For each line in the data that includes "date", make a copy.

═══ EXERCISE MATERIALS ═══

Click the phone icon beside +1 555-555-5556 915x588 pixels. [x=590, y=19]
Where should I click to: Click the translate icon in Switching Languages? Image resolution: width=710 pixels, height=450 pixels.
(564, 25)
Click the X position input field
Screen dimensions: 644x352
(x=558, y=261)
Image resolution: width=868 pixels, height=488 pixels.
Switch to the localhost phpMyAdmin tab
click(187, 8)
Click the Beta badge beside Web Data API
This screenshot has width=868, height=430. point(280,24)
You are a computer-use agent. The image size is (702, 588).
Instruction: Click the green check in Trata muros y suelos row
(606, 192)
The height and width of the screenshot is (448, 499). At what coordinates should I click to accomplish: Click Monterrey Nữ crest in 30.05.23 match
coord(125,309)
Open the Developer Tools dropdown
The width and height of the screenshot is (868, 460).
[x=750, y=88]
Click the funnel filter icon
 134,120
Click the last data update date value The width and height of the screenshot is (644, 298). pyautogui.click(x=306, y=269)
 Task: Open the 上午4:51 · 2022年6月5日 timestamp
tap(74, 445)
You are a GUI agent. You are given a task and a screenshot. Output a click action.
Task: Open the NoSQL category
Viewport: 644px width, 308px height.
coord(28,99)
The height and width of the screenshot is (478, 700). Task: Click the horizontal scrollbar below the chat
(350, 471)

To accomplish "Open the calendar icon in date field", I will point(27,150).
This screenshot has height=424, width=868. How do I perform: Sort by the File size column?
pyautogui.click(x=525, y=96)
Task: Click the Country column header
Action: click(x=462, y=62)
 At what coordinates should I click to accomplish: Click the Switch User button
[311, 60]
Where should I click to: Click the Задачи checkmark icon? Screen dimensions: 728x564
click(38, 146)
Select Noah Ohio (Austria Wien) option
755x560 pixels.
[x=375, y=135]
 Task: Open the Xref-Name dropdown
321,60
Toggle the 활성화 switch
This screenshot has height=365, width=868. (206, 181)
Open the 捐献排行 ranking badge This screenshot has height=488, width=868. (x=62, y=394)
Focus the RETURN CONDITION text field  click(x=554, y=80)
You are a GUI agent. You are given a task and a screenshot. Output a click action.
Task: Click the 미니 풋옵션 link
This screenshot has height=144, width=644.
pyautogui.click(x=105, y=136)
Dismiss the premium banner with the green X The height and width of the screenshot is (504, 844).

═══

OUTPUT FOR THIS EXERCISE =
Click the last data update date value The width and height of the screenshot is (644, 298). pyautogui.click(x=306, y=269)
To accomplish "Open the calendar icon in date field", I will point(27,150).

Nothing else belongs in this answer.